Pour un PTCE de l’agroécologie et de l’écologie sur le Pays-de-France
Depuis une dizaine d’années, le nord de Paris est au centre de nombreux désaccords. Quand certain·e·s visent l’artificialisation des terres du triangle de Gonesse, d’autres souhaitent mettre en place une agriculture vivrière. Pour comprendre les enjeux de ce territoire, le Labo de l’ESS s’est entretenu avec Dominique Picard, présidente de CARMA, une association porteuse du pôle territorial de coopération économique (PTCE) du Pays-de-France. Leur ambition ? Engager une véritable transition sur le territoire en créant un système local d’économie circulaire basé sur l’agroécologie et la transition écologique.
Des terres convoitées
Tous les ans, l’artificialisation des sols et la bétonisation grignotent un peu plus sur les terres agricoles. Et celles du Triangle de Gonesse n’échappent pas à la règle. Situées entre les aéroports de Roissy-Charles-de-Gaulle et Le Bourget, à deux pas de Paris, elles représentent pourtant 670 hectares de terres fertiles ! Après l'abandon du projet de construction d’un mégacomplexe commercial sur ce territoire, Europacity, c’est le projet de la future gare de la ligne de métro 17 du Grand Paris qui divise les Franciliens.
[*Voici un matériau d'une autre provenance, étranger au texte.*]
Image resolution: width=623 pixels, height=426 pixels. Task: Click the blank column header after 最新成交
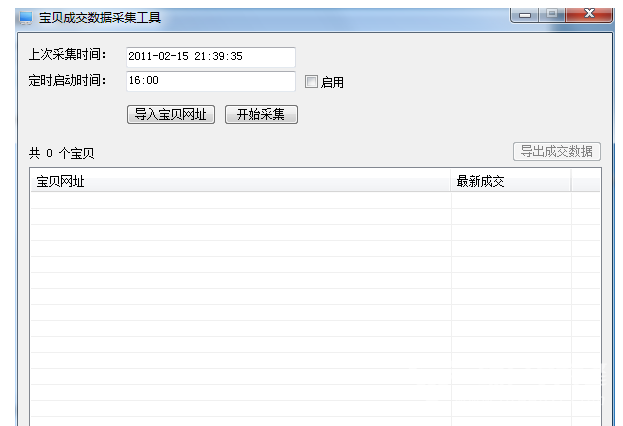pos(585,181)
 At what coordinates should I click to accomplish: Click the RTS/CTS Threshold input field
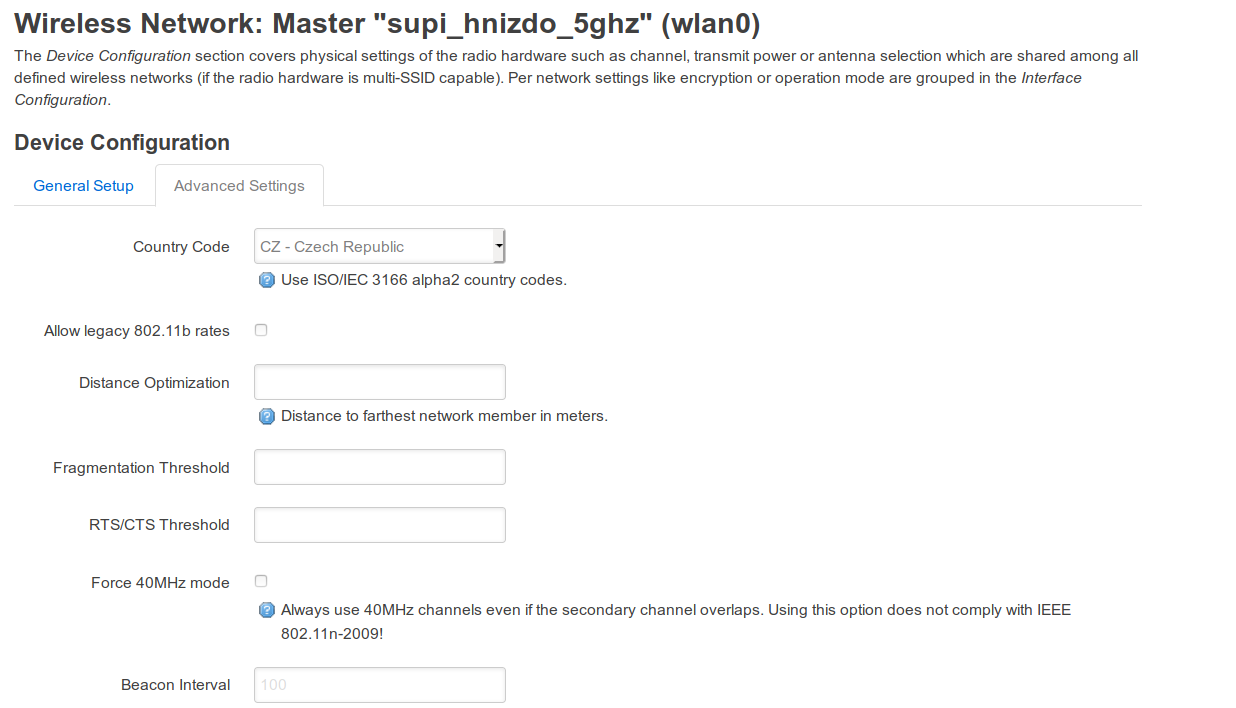[x=379, y=524]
Mais depuis quelques années, des collectifs tels que CARMA et le PTCE du Pays-de-France s’engagent et militent pour proposer une alternative à ces grands projets d’urbanisation.
Une ambition agricole, rurale et métropolitaine d’avenir
À l’origine, l’idée de CARMA (Coopération pour une ambition rurale métropolitaine et agricole) est d’élaborer un projet d’aménagement spécifique au Triangle de Gonesse. L’équipe, composée de bénévoles issus de différents domaines (urbanistes, agronomes, paysagistes, architectes, sociologues, etc.), d’habitant·e·s du pays de France et de l’ensemble de la région, veulent proposer une alternative à l’agriculture intensive et à l’artificialisation des sols. En basant leur réflexion sur la résilience du territoire, le projet se veut au service des habitant·e·s et consiste notamment à diversifier les cultures agricoles. Il s’appuie de fait sur les perspectives d’une agriculture péri-urbaine et urbaine, et de la création d’activités liées à la transition écologique.
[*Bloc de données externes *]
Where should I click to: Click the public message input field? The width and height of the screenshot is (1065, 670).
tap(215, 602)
Rassembler les acteur.rice.s dans une démarche de coopération
Rapidement, l’idée de créer un système local d’économie circulaire apparaît. Dominique Picard nous explique, « c’est un projet de territoire, pour le territoire et ses habitants ». Le périmètre d’action prévu initialement sur le Triangle de Gonesse est repensé et élargi sur le Pays-de-France, un vaste territoire au Nord de Paris, entre la Seine-Saint-Denis, la Seine-et-Marne et le Val d’Oise. À la fois rural et urbain, il conjugue défis sociaux et environnementaux. L’objectif du collectif est de s’en saisir et d’initier une réelle coopération entre les acteur.ice.s du territoire. C’est dans cette logique que l’idée de créer un PTCE émerge !
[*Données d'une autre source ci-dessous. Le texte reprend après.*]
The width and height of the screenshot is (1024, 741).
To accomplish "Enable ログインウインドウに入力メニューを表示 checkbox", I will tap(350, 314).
Puis en 2021, tout s’accélère. Le secrétariat d’État à l’Économie Sociale, Solidaire et Responsable annonce et lance officiellement l’appel à manifestation d’intérêt (AMI) permanent « PTCE émergence ». CARMA y voit alors l’occasion de gagner en visibilité tout en s’affirmant comme porteur du PTCE du Pays-de-France. Le projet intéresse, et au total, 31 structures se rassemblent pour constituer le PTCE. Acteur.ice.s de l’agriculture, de la restauration, de la formation, de l’énergie, du recyclage, distributeurs, associations citoyennes ou encore experts de la transition agro-écologique : tous·tes partagent la volonté de coopérer dans un cadre démocratique et participatif, de s’entraider et de mutualiser leurs moyens.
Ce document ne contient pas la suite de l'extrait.